* **Passage given**

※ ※ ※

FIG. 13 illustrates how the submapping is determined at the 0th level. Since at the 0th level each subimage is constituted by a single pixel, the four submappings f^{(0,s) }are automatically chosen as the identity mapping. FIG. 14 shows how the submappings are determined at the first level. At the first level, each of the subimages is constituted of four pixels, which are indicated by solid lines. When a corresponding point (pixel) of the point (pixel) x in p^{(1,s) }is searched within q^{(1,s)}, the following procedure is adopted:

1. An upper left point a, an upper right point b, a lower left point c and a lower right point d with respect to the point x are obtained at the first level of resolution.

2. Pixels to which the points a to d belong at a coarser level by one, i.e., the 0th level, are searched. In FIG. 14, the points a to d belong to the pixels A to D, respectively. However, the pixels A to C are virtual pixels which do not exist in reality.

3. The corresponding points A′ to D′ of the pixels A to D, which have already been defined at the 0th level, are plotted in q^{(1,s)}. The pixels A′ to C′ are virtual pixels and regarded to be located at the same positions as the pixels A to C.

4. The corresponding point a′ to the point a in the pixel A is regarded as being located inside the pixel A′, and the point a′ is plotted. Then, it is assumed that the position occupied by the point a in the pixel A (in this case, positioned at the lower right) is the same as the position occupied by the point a′ in the pixel A′.

5. The corresponding points b′ to d′ are plotted by using the same method as the above 4 so as to produce an inherited quadrilateral defined by the points a′ to d′.

6. The corresponding point x′ of the point x is searched such that the energy becomes minimum in the inherited quadrilateral. Candidate corresponding points x′ may be limited to the pixels, for instance, whose centers are included in the inherited quadrilateral. In the case shown in FIG. 14, the four pixels all become candidates.

The above described is a procedure for determining the corresponding point of a given point x. The same processing is performed on all other points so as to determine the submappings. As the inherited quadrilateral is expected to become deformed at the upper levels (higher than the second level), the pixels A′ to D′ will be positioned apart from one another as shown in FIG. 3.

Once the four submappings at the mth level are determined in this manner, m is incremented (S22 in FIG. 12). Then, when it is confirmed that m does not exceed n (S23), return to S21. Thereafter, every time the process returns to S21, submappings at a finer level of resolution are obtained until the process finally returns to S21 at which time the mapping f^{(n) }at the nth level is determined. This mapping is denoted as f^{(n) }(η=0) because it has been determined relative to η=0.

※ ※ ※

* **Exercise tasks**
1. In the passage on determining submappings, why are the four submappings at the 0th level automatically chosen as the identity mapping?
2. Write the next part of the passage on determining submappings, starting after its final sentence.

※ ※ ※

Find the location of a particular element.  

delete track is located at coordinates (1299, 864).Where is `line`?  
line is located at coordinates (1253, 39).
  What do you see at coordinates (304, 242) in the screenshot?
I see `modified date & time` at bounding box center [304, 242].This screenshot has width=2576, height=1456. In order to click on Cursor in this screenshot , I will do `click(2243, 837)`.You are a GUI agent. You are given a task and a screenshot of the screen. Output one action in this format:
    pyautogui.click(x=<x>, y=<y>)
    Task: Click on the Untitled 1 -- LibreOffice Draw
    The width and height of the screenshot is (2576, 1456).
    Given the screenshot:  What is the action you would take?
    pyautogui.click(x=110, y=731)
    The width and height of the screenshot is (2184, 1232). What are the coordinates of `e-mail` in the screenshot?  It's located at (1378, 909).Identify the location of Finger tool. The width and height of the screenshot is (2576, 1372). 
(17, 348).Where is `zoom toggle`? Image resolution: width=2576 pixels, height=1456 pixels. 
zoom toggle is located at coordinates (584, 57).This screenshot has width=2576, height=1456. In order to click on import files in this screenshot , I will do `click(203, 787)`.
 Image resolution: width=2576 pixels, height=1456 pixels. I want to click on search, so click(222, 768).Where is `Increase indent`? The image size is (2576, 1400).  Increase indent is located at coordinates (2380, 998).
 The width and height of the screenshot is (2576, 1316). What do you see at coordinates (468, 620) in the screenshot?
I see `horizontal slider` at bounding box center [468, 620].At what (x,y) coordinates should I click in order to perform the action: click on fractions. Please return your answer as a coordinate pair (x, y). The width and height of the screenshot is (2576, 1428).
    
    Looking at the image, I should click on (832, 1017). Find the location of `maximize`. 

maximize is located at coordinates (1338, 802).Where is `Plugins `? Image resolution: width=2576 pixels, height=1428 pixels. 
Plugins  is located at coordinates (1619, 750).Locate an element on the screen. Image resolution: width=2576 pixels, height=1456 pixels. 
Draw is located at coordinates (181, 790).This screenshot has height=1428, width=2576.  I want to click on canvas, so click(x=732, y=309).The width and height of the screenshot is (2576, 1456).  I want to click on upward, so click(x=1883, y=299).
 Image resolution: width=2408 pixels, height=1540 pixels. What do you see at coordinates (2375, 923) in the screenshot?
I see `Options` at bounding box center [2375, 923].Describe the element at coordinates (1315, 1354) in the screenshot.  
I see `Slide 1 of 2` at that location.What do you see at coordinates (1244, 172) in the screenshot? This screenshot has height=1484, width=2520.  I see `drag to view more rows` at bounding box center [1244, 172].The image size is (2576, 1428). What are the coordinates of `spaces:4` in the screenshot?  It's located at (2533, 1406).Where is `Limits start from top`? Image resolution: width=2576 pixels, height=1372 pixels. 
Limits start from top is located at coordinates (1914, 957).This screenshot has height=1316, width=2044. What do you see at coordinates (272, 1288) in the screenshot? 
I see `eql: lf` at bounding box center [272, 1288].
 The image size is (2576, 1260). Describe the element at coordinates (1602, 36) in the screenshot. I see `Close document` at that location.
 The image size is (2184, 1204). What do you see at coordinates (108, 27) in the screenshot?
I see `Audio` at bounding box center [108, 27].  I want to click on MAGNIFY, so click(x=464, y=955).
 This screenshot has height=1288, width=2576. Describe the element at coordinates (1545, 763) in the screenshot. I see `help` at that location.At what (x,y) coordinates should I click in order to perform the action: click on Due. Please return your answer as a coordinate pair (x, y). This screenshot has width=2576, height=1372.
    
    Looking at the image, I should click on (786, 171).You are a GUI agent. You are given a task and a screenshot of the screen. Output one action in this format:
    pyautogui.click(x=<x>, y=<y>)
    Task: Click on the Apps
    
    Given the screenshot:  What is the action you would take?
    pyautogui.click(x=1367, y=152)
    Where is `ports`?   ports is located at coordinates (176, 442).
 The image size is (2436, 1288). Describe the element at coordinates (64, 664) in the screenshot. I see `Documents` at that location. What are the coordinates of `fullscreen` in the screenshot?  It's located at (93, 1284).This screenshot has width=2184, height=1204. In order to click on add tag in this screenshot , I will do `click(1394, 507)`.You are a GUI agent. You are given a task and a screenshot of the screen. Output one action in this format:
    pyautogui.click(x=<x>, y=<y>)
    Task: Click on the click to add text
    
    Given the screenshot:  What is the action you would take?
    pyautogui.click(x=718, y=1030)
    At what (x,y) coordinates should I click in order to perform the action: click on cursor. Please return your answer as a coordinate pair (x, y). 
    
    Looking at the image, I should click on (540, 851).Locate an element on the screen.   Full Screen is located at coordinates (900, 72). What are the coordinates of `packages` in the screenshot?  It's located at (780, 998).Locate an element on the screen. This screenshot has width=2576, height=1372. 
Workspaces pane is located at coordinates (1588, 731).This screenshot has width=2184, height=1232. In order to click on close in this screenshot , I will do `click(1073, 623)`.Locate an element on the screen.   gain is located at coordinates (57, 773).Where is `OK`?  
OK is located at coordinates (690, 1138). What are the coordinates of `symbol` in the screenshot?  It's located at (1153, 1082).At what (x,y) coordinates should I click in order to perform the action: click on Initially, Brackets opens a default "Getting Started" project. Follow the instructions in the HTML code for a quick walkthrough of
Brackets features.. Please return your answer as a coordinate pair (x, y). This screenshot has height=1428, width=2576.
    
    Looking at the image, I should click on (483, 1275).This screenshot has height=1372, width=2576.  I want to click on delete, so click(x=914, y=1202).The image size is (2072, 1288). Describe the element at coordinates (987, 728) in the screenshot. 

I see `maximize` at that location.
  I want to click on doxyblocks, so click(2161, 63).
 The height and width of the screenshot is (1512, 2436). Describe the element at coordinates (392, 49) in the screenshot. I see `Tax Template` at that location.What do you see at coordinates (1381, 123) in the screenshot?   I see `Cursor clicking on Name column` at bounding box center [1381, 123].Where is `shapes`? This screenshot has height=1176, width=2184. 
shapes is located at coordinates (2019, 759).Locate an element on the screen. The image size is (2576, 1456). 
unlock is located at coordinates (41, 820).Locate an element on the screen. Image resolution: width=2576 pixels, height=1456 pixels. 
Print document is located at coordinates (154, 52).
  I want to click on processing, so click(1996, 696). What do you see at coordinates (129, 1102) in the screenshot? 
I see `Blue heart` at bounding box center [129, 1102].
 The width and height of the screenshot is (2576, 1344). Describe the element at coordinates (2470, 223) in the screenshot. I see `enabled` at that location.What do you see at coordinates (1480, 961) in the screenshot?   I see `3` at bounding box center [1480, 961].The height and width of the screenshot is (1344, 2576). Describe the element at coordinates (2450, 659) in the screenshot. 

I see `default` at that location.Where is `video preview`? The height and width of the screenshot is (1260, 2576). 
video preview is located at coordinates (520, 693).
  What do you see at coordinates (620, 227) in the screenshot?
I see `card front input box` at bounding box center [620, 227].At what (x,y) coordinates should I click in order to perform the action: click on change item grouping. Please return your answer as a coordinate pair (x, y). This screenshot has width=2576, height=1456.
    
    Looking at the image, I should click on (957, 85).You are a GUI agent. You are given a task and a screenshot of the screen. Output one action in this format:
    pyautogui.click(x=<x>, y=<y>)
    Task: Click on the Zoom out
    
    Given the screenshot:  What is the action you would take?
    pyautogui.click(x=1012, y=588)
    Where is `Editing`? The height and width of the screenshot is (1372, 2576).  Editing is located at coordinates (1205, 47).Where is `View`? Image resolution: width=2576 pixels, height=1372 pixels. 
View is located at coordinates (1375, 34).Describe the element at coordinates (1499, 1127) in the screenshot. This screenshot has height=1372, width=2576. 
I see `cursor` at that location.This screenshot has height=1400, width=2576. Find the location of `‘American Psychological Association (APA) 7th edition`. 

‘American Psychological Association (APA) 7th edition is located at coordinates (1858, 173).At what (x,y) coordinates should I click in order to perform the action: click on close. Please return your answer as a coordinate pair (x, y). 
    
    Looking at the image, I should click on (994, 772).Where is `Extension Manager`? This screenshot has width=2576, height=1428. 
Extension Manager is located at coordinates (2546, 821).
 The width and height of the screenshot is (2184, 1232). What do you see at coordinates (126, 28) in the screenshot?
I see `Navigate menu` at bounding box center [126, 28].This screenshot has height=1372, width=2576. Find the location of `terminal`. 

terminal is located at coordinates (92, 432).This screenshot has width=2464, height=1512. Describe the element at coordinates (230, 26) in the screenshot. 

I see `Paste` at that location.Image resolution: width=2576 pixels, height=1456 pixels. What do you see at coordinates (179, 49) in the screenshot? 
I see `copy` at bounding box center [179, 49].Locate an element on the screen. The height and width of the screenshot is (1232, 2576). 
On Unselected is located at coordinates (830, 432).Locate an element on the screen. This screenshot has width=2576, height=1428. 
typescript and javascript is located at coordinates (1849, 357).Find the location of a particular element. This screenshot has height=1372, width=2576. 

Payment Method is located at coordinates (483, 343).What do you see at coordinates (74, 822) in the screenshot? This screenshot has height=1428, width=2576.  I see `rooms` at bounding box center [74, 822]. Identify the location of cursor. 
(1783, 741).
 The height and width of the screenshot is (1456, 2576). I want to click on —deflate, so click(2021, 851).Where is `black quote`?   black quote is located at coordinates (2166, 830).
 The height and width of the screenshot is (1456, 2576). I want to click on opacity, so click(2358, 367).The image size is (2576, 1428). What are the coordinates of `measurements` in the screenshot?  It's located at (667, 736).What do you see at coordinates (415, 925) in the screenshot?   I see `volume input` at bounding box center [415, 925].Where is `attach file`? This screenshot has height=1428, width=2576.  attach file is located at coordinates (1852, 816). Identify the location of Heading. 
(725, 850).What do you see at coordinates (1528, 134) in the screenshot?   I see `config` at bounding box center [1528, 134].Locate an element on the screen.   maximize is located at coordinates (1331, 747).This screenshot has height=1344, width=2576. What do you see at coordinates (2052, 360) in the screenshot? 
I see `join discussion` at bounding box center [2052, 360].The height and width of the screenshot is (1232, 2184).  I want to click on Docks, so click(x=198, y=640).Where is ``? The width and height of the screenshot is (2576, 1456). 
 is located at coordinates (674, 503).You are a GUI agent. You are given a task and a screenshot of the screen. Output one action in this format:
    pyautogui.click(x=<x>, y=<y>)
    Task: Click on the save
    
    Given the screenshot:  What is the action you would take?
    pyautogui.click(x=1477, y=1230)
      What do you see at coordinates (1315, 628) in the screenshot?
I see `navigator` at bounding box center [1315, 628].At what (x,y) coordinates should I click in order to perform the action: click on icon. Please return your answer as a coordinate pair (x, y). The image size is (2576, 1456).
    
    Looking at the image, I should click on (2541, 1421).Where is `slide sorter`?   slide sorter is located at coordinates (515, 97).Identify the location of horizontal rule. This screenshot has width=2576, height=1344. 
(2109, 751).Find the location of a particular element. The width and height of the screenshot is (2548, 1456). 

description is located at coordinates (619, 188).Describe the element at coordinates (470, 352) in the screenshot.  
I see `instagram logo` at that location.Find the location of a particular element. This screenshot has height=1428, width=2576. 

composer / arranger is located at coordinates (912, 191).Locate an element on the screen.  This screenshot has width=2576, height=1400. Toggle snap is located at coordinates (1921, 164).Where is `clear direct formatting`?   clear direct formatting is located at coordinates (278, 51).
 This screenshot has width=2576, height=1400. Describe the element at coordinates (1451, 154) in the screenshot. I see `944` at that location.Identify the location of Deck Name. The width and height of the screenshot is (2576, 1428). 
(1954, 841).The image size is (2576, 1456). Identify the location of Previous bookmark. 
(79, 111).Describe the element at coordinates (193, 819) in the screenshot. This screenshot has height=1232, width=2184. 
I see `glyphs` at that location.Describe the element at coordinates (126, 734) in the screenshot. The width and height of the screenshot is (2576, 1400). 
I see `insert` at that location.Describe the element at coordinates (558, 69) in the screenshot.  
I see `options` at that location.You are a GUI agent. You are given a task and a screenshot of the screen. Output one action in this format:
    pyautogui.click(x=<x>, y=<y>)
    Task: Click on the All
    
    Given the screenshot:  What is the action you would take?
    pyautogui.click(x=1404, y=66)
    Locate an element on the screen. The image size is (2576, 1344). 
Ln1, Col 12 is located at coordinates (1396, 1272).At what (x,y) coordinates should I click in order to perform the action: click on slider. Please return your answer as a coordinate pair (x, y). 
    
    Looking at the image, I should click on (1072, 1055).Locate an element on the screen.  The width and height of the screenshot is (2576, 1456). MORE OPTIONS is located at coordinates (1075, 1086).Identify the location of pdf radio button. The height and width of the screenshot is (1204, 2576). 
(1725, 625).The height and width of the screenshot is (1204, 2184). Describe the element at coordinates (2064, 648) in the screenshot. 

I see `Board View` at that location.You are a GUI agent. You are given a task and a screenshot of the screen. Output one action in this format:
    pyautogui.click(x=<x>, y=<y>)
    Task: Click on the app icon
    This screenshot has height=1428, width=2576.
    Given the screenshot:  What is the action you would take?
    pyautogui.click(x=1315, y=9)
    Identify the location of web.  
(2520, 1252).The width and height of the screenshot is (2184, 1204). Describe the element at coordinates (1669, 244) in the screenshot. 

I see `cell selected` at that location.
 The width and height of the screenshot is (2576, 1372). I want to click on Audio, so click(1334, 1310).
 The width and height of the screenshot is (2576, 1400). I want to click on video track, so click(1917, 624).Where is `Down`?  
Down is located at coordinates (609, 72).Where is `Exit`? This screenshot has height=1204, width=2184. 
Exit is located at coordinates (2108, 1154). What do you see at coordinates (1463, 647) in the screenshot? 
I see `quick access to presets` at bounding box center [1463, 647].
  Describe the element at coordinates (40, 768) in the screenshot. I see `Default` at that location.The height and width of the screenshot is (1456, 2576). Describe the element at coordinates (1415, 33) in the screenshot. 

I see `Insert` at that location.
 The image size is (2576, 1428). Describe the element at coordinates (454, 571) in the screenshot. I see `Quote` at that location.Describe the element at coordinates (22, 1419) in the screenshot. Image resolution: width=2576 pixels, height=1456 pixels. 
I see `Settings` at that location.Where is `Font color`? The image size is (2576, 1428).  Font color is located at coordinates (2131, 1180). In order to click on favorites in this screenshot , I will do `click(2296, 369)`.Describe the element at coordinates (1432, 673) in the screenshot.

※ ※ ※

* **Answers to each task**
1. Because at the 0th level each subimage consists of a single pixel.

2.
Next, to obtain the mapping with respect to other different η, η is shifted by Δη and m is reset to zero (S24) After confirming that new η does not exceed a predetermined searchstop value η_{max }(S25), the process returns to S21 and the mapping f^{(n) }(η=Δη) relative to the new η is obtained. This process is repeated while obtaining f^{(n) }(η=iΔη) (i=0, 1, . . . ) at S21. When η exceeds η_{max}, the process proceeds to S26 and the optimal η=η_{opt }is determined using a method described later, so as to let f^{(n) }(η<η_{opt}) be the final mapping f^{(n)}.

FIG. 15 is a flowchart showing the details of the process of S21 shown in FIG. 12. According to this flowchart, the submappings at the mth level are determined for a certain predetermined η. In this base technology, when determining the mappings, the optimal λ is defined independently for each submapping.

Referring to FIG. 15, s and λ are first reset to zero (S210). Then, obtained is the submapping f^{(m,s) }that minimizes the energy with respect to the then λ (and, implicitly, η) (S211), and the thus obtained submapping is denoted as f^{(m,s) }(λ=0). In order to obtain the mapping with respect to other different λ, λ is shifted by Δλ. After confirming that the new λ does not exceed a predetermined searchstop value λ_{max }(S213), the process returns to S211 and the mapping f^{(m,s) }(λ=Δλ) relative to the new λ is obtained. This process is repeated while obtaining f^{(m,s) }(λ=iΔλ) (i=0, 1, . . . ). When λ exceeds λ_{max}, the process proceeds to S214 and the optimal λ=λ_{opt }is determined, so as to let f^{(n) }(λ=λ_{opt}) be the final mapping f^{(m,s) }(S214).

Next, in order to obtain other submappings at the same level, λ is reset to zero and s is incremented (S215). After confirming that s does not exceed 4 (S216), return to S211. When s=4, f^{(m,0) }is renewed utilizing f^{(m,3) }as described above and a submapping at that level is determined.

FIG. 16 shows the behavior of the energy C_{f} ^{(m,s) }corresponding to f^{(m,s) }(λ=iΔλ)(i=0, 1, . . . ) for a certain m and s while varying λ. As described in [1.4], as λ increases, C_{f} ^{(m,s) }normally decreases but changes to increase after λ exceeds the optimal value. In this base technology, λ in which C_{f} ^{(m,s) }becomes the minima is defined as λ_{opt}. As observed in FIG. 16, even if C_{f} ^{(m,s) }begins to decrease again in the range λ>λ_{opt}, the mapping will not be as good. For this reason, it suffices to pay attention to the first occurring minima value. In this base technology, λ_{opt }is independently determined for each submapping including f^{(n)}.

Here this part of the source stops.